*THE TASK*: The entries are to be reproduced verbatim, with all pictures omitted.

(Records from a collection)

▽

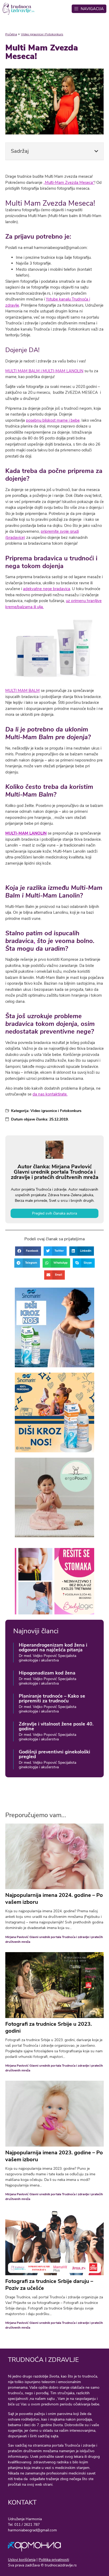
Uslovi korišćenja (21, 2559)
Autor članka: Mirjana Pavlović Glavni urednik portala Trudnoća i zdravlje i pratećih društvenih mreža (54, 1172)
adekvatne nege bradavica (46, 588)
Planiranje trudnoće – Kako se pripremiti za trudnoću (52, 1698)
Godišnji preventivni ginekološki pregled (54, 1754)
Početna (11, 34)
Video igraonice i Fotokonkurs (42, 34)
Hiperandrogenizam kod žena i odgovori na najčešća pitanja (53, 1647)
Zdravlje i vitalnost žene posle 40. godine (56, 1726)
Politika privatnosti (54, 2559)
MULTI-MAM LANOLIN (26, 833)
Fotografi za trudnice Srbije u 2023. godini (48, 2027)
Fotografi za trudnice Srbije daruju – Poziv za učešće (49, 2285)
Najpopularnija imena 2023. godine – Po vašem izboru (54, 2156)
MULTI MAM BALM (22, 690)
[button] (96, 151)
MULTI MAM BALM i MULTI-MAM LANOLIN (44, 371)
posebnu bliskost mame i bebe (53, 420)
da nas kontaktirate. (50, 1094)
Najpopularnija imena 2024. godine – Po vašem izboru (54, 1899)
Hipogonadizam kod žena (47, 1673)
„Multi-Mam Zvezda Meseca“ (68, 182)
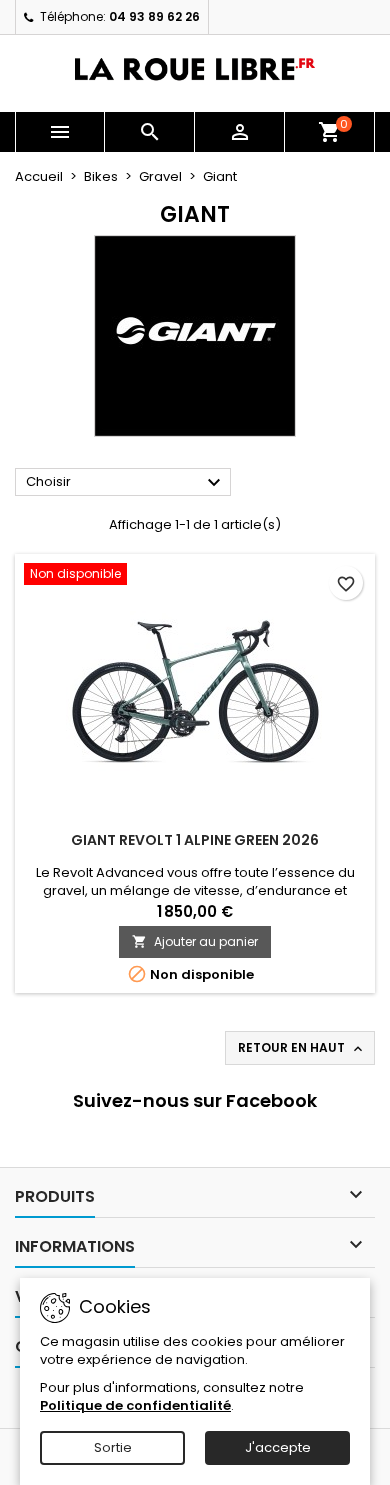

△

*EXPECTED OUTPUT*:
Uslovi korišćenja (21, 2559)
Autor članka: Mirjana Pavlović Glavni urednik portala Trudnoća i zdravlje i pratećih društvenih mreža (54, 1172)
adekvatne nege bradavica (46, 588)
Planiranje trudnoće – Kako se pripremiti za trudnoću (52, 1698)
Godišnji preventivni ginekološki pregled (54, 1754)
Početna (11, 34)
Video igraonice i Fotokonkurs (42, 34)
Hiperandrogenizam kod žena i odgovori na najčešća pitanja (53, 1647)
Zdravlje i vitalnost žene posle 40. godine (56, 1726)
Politika privatnosti (54, 2559)
MULTI-MAM LANOLIN (26, 833)
Fotografi za trudnice Srbije u 2023. godini (48, 2027)
Fotografi za trudnice Srbije daruju – Poziv za učešće (49, 2285)
Najpopularnija imena 2023. godine – Po vašem izboru (54, 2156)
MULTI MAM BALM (22, 690)
[button] (96, 151)
MULTI MAM BALM i MULTI-MAM LANOLIN (44, 371)
posebnu bliskost mame i bebe (53, 420)
da nas kontaktirate. (50, 1094)
Najpopularnija imena 2024. godine – Po vašem izboru (54, 1899)
Hipogonadizam kod žena (47, 1673)
„Multi-Mam Zvezda Meseca“ (68, 182)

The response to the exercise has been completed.